**WHAT THE TASK REQUIRES**
Throughout the listing that follows, find each line with the word "Ristoranti" and copy it.

**RECORDS TO USE**
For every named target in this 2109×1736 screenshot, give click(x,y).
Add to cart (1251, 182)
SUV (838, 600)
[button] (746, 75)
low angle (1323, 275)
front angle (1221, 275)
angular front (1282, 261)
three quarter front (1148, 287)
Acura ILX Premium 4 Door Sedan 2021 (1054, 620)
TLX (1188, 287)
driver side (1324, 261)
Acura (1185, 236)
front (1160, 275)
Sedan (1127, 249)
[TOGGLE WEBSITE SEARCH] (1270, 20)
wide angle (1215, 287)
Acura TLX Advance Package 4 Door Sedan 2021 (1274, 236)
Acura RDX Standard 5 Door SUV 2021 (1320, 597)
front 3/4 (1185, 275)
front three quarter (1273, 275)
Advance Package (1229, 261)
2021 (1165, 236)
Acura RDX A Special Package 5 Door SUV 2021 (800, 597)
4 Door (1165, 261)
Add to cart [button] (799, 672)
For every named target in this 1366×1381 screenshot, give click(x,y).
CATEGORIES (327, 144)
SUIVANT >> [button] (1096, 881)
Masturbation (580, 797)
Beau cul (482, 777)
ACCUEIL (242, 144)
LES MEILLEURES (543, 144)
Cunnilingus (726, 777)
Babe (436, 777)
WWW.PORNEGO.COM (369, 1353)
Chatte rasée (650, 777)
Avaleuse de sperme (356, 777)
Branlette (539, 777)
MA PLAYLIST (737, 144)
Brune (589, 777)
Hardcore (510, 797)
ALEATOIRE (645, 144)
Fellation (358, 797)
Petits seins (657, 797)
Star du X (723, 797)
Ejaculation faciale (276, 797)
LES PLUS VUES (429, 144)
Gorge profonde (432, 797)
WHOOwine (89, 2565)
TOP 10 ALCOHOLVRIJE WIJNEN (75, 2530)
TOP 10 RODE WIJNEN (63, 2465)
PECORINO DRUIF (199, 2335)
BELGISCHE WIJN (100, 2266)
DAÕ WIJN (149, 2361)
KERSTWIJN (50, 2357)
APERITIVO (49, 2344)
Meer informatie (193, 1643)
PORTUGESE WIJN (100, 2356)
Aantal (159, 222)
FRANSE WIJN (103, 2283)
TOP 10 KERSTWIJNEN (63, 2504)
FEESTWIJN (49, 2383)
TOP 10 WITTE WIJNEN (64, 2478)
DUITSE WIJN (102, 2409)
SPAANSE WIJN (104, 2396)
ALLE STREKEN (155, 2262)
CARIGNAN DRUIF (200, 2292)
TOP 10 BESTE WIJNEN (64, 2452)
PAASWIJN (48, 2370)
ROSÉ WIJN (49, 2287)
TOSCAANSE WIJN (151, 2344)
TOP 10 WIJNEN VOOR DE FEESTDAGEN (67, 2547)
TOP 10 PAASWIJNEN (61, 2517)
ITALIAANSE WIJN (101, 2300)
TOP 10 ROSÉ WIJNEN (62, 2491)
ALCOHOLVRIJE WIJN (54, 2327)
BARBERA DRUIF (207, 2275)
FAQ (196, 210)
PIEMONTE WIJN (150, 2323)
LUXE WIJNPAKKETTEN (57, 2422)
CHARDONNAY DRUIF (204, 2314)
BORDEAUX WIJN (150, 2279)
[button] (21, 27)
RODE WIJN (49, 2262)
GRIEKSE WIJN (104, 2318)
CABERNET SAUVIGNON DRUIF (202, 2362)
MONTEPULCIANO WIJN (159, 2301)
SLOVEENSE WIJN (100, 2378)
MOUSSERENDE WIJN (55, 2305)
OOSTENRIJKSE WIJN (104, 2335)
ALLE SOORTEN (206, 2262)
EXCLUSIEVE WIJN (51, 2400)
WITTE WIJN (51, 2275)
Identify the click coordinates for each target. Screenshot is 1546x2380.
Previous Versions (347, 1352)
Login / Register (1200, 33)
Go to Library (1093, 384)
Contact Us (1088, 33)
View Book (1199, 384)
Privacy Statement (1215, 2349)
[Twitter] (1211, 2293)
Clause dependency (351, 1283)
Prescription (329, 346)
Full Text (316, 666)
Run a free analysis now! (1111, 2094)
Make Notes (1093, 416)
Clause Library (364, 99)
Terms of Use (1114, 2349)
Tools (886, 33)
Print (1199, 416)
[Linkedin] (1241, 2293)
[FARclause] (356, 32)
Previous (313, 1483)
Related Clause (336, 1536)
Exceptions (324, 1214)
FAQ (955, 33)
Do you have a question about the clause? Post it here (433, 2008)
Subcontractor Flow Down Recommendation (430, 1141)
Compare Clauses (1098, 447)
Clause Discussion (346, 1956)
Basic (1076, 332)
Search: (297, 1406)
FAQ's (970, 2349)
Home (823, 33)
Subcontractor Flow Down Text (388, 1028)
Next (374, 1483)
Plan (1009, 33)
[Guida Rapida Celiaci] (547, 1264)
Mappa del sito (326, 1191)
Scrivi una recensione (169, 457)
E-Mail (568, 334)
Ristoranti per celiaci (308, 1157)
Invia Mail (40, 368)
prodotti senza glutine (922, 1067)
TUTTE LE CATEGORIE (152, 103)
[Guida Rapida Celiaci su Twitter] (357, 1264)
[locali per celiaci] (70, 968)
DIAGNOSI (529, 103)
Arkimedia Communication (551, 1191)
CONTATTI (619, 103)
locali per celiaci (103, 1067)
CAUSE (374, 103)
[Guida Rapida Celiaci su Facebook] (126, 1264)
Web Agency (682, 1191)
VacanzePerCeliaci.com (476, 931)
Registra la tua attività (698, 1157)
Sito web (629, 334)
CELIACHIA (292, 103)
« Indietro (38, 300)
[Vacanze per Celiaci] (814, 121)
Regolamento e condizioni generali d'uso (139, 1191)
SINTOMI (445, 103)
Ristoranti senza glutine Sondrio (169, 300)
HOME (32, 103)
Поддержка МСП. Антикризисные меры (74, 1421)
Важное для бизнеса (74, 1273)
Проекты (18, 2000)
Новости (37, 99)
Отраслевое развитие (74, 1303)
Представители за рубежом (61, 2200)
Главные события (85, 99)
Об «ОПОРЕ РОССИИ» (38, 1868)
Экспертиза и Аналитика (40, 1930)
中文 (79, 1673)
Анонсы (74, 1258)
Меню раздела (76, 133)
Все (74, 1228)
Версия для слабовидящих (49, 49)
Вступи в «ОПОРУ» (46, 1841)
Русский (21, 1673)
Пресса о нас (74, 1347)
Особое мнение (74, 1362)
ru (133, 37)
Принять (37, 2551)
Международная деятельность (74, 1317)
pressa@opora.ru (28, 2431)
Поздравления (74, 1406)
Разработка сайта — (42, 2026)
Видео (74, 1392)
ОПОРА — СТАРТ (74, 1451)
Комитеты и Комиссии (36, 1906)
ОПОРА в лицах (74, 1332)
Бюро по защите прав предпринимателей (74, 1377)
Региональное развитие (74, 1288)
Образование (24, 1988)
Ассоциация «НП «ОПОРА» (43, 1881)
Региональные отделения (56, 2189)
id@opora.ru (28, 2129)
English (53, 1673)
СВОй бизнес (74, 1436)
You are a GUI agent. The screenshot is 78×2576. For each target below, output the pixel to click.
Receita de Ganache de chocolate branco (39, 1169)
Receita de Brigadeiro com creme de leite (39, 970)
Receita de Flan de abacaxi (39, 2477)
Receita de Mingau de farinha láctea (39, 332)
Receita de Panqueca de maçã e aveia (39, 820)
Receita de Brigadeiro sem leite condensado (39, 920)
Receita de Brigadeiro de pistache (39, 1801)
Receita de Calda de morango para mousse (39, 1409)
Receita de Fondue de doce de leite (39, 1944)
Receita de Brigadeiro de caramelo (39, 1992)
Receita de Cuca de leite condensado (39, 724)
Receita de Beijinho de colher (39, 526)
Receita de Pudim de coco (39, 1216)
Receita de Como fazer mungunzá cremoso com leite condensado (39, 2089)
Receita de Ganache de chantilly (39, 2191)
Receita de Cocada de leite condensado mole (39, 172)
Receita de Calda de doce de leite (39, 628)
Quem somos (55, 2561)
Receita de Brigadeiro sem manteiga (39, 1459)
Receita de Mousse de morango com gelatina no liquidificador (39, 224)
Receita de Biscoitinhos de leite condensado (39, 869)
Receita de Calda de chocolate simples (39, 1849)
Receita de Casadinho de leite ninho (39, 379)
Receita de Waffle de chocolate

**ANSWER BELOW**
Ristoranti per celiaci (308, 1157)
Ristoranti senza glutine Sondrio (169, 300)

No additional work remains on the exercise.